Two other areas of influence may be in our relationships with peers and how we view ourselves. If our peers reject us, then might we not also feel rejected by God? When one is friendless, it is easy to become isolated, lonely, bitter, resentful, and just in general to become an outcast, if not in reality then at least in mind where the thought that nobody, including God, must want anything to do with you. And if you begin to think little of yourself, for whatever reason, it can certainly become difficult imagining anyone else feeling any better about you. If our peers flock to us thinking we are really something special, though, then might we not also feel that God wants to be with us and thinks we are special? If we feel good about ourselves, or like whom we are, then might we not also be more likely to think God will like us too? I think it is possible.

Looking at all of this, it is very likely, at least to my mind, that our view of God can be greatly viewed as an extension of how we view others in our lives who hold similar traits to God. Here’s an example just to illustrate this theory. If a man’s father wants nothing to do with him, his mother isn’t gentle, caring or considerate in her approach to him, his preacher, teacher, or other authority figures are not patient with him or have broken his trust somehow, and his peers reject him, then might that same man not also come to believe that, in general, he isn’t wanted, loved, respected or cared about by anyone, including God? After all, if everyone else treats him a certain way, why would God be any different? Mustn’t there be something about him that makes him unworthy of God? It is easy to see the mindset that can form against God when looking at how people treat each other. Maybe that is why Jesus commanded us to do to others the way we would want done unto us. Our influence over each other is so profound and lasting that it can reach all aspects of our lives, including influencing our relationship with God.

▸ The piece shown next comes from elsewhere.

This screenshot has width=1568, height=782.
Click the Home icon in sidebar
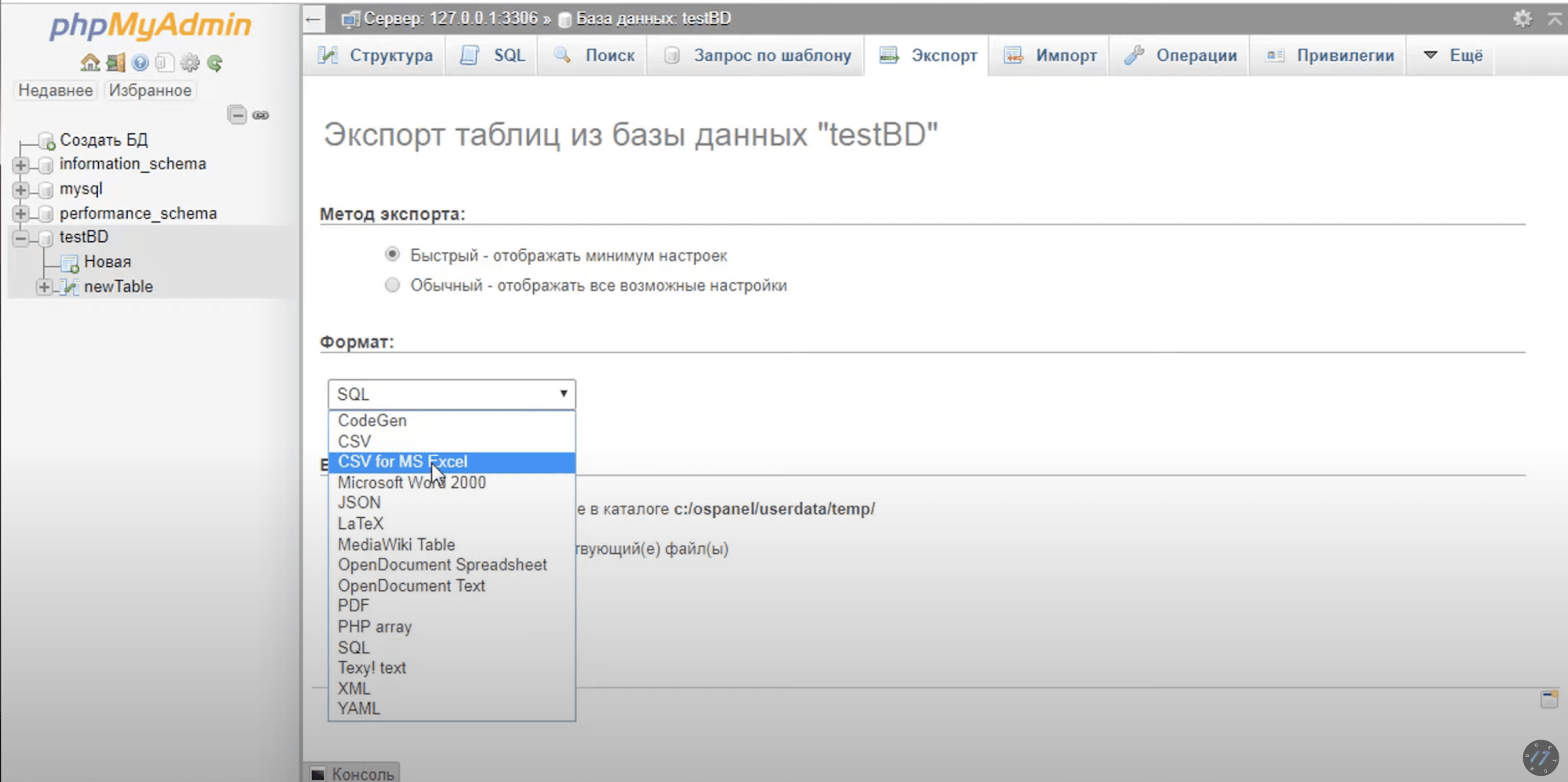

The good news, however, is that God is not everybody else. He is flawless, perfect, and pure in everything he does. Humans are not this way. We are fallen, imperfect, and certainly far from pure in most cases. Just because someone fails you, that doesn’t mean God will do the same. Just because someone hates you, doesn’t mean God hates you. Just because someone rejects you, doesn’t mean God will reject you. What we have to keep in mind is that we are in God’s image, and not the other way around. God is not an expression of us, we are an expression of him, one that has been weakened and flawed because of our sin. So when we view God through the lens of how we view others, we are wrong to do so. We can certainly see God at times through other people, but that doesn’t mean that we can see God in everything somebody else does. Only Jesus holds that distinction. The rest of us, too much of the time, fall short.

2 comments:

Jim Jordan said...

This article was absolutely brilliant. There's nothing to add to this. It's an excellent briefing on God and relationships.

Joe said...

I was wondering when you would get around to writing something again.

I've heard some people say that God's greatest love is his love for himself as manifested in the trinity. (Perfect love & mutual submission, etc.) So then being an image bearer of God is where his love for us stems from...regardless of how scarred or beat up that image is. (I would highly recommend Rick McKinley's "This Beautiful Mess" for more on this)

But this idea is also the premise of Rob Bell's "Sex God" book. You should buy that book, too. (Do what I tell you!!!)